A menudo cuando los índices de crecimiento son bajos es porque no hay crecimiento, ni desarrollo, ni inversión; y lo que crece es el desempleo y el empleo informal.
Las cifras no mienten. Cuando se arrojan bajas tasas de crecimiento con bajos avances en materia económica en diversos rubros, como la generación de empleos formales, productividad, pobreza laboral, informalidad y desigualdad laboral que colocan a nuestra entidad en semáforo rojo, según la organización México ¿Cómo Vamos?, que evalúa a los estados para construir indicadores como semáforos estatales. Va más allá de un error conceptual, porque lo que se esperaría son avances sostenidos con visión de largo plazo, donde lo importante es establecer hacia dónde nos dirigimos.

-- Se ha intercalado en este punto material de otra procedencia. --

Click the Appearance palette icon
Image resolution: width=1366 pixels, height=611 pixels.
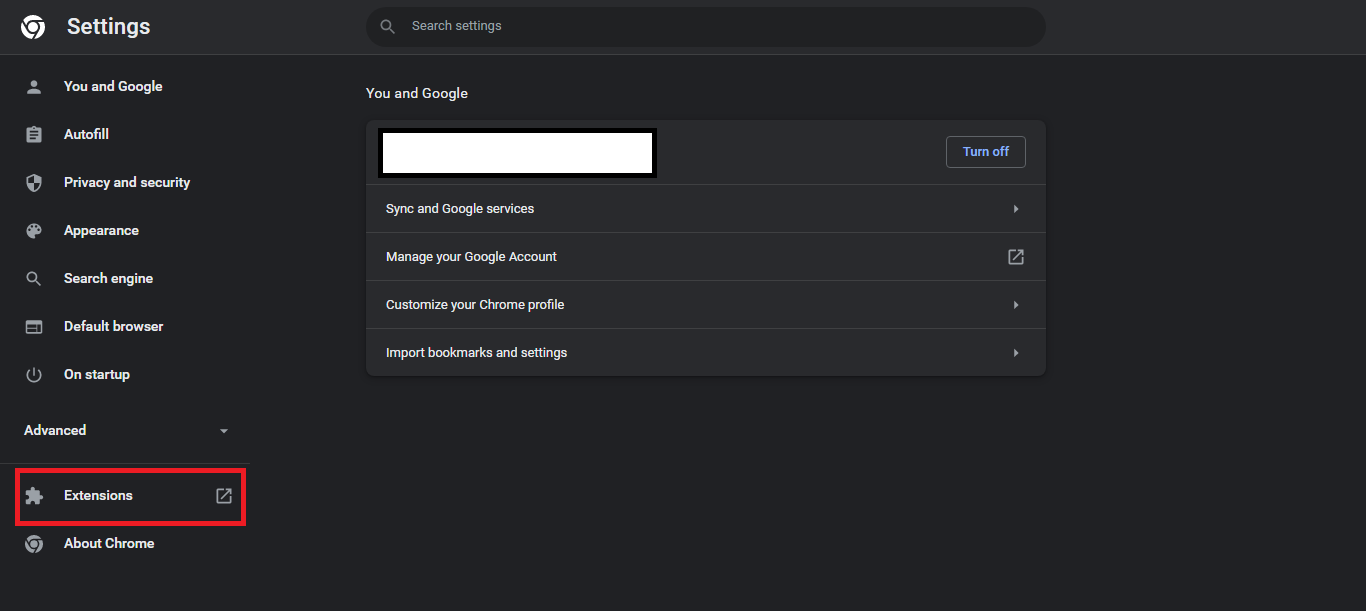(x=34, y=231)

Porque no basta con solo aspirar al desarrollo económico, se requiere mucho trabajo para establecer las posibilidades reales para alcanzarlo, porque una cosa es el voluntarismo con la actitud de querer alcanzar objetivos, confiando más en previsiones que en las posibilidades reales, y otra el montaje escenográfico sin previsión cuando es demasiado tarde.
Que quizá nos recuerden a Más allá del bien y del mal, que es el título de una obra escrita por Nietzsche en la que mencionó: “¡Qué pena, siempre la misma historia! Cuando hemos acabado de construirnos una casa, nos damos cuenta de que, mientras la edificábamos, hemos aprendido algo insospechado, algo que habíamos tenido que saber necesariamente antes de empezar la obra. ¡Ese eterno y fastidioso ‘demasiado tarde’!, esa melancolía de todo lo acabado…”.
En efecto, pareciera que en nuestro país la política económica se expande cada vez más hacia esa bruma melancólica con el fastidioso “demasiado tarde”; así, la práctica de incentivar inversiones privadas en primera instancia y adecuar la regulación después se considera una inconsistencia intertemporal.
Quizá, las medidas económicas aplicadas en nuestro país la representan más de reacción apresurada que preventivas, y quizá lo único implementado con mucha antelación es el aumento de impuestos a empresas y trabajadores; aunque tal aumento de impuestos no ha sido necesariamente incentivo de crecimiento, al contrario, el impuesto aplicado, por ejemplo, a la minería, fue demoledor en el sector y en lugar de establecer un mecanismo de estabilización de precios de adecuada operación en el corto plazo y que sea sustentable en el largo plazo, no se consiguió en muchos rubros y el crecimiento diferencial económico con aumento de algunos picos no representa un efectivo crecimiento, al contrario, más bien son hechos aislados.
Por ello, para alcanzar la meta del desarrollo socioeconómico se requiere que provean similares oportunidades, que se otorguen herramientas públicas con instituciones e infraestructura adecuada y de vanguardia; por eso requiere generar riqueza, por eso no basta con tener recursos naturales abundantes como sería el caso de la energía solar, para lo que se requiere transformarla y mucho trabajo, tanto de ciencia, de desarrollo tecnológico, de innovación, de asumir riesgos y habilidad comercial para darles valor agregado, y es en todos esos procesos donde el papel de las universidades cobra la mayor relevancia. En efecto, todo ello deberá ser acompañado de un enfoque de vanguardia de cara al siglo XXI, teniendo como pilar fundamental una sociedad del conocimiento con universidades fuertes.